**Work order 1**
Change the report on Draghi's warning by rewriting everything from "By Gavin Jones" down to "politicians and bankers." with "keynote speech" replaced by "main address".
**Work order 2**
According to the report on Draghi's warning, what rate of GDP growth does he see for Italy in 2010 and 2011?
**Work order 3**
Resume the report on Draghi's warning about the global recovery, starting after its last sentence.

╭─ Quoted passage

* Draghi says FX interventions hurting floating currencies
* Wants EU rules to help weak economies pass reforms
* Says FSB to list SIFIS next year
* Sees Italy GDP growth around 1 percent in 2010, 2011 (adds Draghi comments, background)
By Gavin Jones and James Mackenzie
ROME, Oct 28 (Reuters) - Widening balance of payments imbalances and currency interventions aimed at boosting exports mean the global economic recovery is at risk, European Central Bank Governing Council Member Mario Draghi warned on Thursday. In a keynote speech to celebrate savings day in Rome, Draghi said the only way to address the problem was through closer co-operation between the world's large economies, something that the G20 was aware of.
"The recovery is strong in emerging economies, weak in the United States, unequal in the euro zone," the Bank of Italy governor told a gathering of politicians and bankers.
"Current account imbalances are widening again, free floating currencies are suffering from (government currency interventions), divergent policies and consequent speculative tensions. The global recovery itself is at risk," he said.

╰─
╭─ Material shown

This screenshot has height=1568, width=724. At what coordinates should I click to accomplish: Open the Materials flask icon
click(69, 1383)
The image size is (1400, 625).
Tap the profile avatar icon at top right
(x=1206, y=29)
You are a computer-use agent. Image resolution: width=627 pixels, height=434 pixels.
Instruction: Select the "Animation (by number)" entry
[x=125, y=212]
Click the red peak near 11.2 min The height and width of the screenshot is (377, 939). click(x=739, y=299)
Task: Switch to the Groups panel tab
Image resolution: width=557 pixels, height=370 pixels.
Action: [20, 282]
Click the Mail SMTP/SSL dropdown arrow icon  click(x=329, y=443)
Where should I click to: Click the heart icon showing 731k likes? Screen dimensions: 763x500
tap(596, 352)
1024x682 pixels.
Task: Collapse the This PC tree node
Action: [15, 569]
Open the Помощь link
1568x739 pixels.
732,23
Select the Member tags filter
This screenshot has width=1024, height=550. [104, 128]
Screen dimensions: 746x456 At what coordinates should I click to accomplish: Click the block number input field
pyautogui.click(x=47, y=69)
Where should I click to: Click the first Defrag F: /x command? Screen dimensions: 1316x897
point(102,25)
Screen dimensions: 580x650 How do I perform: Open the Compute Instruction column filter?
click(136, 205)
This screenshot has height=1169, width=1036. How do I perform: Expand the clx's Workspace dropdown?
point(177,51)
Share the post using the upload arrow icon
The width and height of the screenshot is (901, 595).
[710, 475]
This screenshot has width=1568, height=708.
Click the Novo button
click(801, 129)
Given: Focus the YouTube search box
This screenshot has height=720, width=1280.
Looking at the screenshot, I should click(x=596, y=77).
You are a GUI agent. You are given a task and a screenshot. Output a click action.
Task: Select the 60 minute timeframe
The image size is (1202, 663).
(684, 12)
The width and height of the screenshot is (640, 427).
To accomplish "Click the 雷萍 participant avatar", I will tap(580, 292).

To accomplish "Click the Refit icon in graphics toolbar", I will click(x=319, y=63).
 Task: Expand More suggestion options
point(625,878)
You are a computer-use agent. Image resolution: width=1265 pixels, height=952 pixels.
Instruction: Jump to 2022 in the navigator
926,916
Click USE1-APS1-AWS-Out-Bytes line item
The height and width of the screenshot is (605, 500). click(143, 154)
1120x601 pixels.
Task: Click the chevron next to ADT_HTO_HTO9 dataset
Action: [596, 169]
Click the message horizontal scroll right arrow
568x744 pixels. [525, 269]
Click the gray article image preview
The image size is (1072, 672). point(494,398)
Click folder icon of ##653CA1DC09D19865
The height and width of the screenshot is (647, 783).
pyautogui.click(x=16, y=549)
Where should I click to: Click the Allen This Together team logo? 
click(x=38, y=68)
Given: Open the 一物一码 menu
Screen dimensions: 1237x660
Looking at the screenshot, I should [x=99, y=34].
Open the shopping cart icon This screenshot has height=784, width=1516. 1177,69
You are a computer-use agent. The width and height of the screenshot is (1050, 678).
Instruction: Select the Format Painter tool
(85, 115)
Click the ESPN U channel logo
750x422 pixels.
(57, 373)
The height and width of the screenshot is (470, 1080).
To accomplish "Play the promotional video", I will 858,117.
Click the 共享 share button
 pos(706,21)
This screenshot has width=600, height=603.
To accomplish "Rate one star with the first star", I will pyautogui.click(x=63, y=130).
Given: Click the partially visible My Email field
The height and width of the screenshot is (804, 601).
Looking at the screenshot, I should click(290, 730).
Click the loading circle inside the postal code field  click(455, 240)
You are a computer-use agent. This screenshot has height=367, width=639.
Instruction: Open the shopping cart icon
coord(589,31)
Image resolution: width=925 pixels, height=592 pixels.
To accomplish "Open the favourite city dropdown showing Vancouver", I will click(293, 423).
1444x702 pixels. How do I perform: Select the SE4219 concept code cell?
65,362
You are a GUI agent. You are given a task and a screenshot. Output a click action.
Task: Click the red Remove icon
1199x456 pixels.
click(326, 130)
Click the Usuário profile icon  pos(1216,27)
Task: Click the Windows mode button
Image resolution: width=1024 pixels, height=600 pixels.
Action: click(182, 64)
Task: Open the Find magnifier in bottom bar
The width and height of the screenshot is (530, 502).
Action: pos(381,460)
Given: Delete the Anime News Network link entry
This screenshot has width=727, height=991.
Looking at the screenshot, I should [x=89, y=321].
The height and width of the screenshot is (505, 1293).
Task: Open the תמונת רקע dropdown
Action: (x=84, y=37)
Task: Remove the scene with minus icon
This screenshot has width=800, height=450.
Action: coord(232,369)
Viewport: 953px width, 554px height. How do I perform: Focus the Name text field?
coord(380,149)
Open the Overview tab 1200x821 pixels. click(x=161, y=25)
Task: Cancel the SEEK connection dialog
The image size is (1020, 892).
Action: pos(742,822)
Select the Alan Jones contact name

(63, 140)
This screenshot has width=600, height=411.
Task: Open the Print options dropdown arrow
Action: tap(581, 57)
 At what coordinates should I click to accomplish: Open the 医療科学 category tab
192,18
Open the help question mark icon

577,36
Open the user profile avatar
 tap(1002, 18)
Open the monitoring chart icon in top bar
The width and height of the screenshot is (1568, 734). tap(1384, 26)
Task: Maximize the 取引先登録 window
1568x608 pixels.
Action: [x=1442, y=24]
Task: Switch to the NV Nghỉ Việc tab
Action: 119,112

╰─

**Answer box 1**
By Gavin Jones and James Mackenzie
ROME, Oct 28 (Reuters) - Widening balance of payments imbalances and currency interventions aimed at boosting exports mean the global economic recovery is at risk, European Central Bank Governing Council Member Mario Draghi warned on Thursday. In a main address to celebrate savings day in Rome, Draghi said the only way to address the problem was through closer co-operation between the world's large economies, something that the G20 was aware of.
"The recovery is strong in emerging economies, weak in the United States, unequal in the euro zone," the Bank of Italy governor told a gathering of politicians and bankers.

**Answer box 2**
Around 1 percent.

**Answer box 3**
Commitments made by the Group of 20 rich and emerging economies to reduce imbalances were still an important step in still "difficult" negotiations and showed there was common awareness of "the inevitability of common action," Draghi said.
Draghi, who is president of the Financial Stability Board, said the FSB would next year issue a list of so-called Systemically Important Financial Institutions (SIFIs) whose size or position means they could threaten the financial system if they collapsed.
The FSB will present the G20 with proposals aimed at increasing the ability of these banks to withstand large losses and at creating a regulatory framework that will allow governments to let them fail when necessary, he said.
Draghi, who is considered a candidate to head the ECB when President Jean-Claude Trichet's term expires next year, called for common European Union rules to oblige slow growing economies to adopt necessary structural reforms to boost growth.
Closer to home, he said Italian economic growth will be "not far from 1 percent" this year and also in 2011, compared with the government's official forecasts of 1.2 percent in 2010 and 1.3 percent in 2011.
A relatively firm recovery in the first half of the year had been boosted by an increase in exports, which is now slowing down, he said.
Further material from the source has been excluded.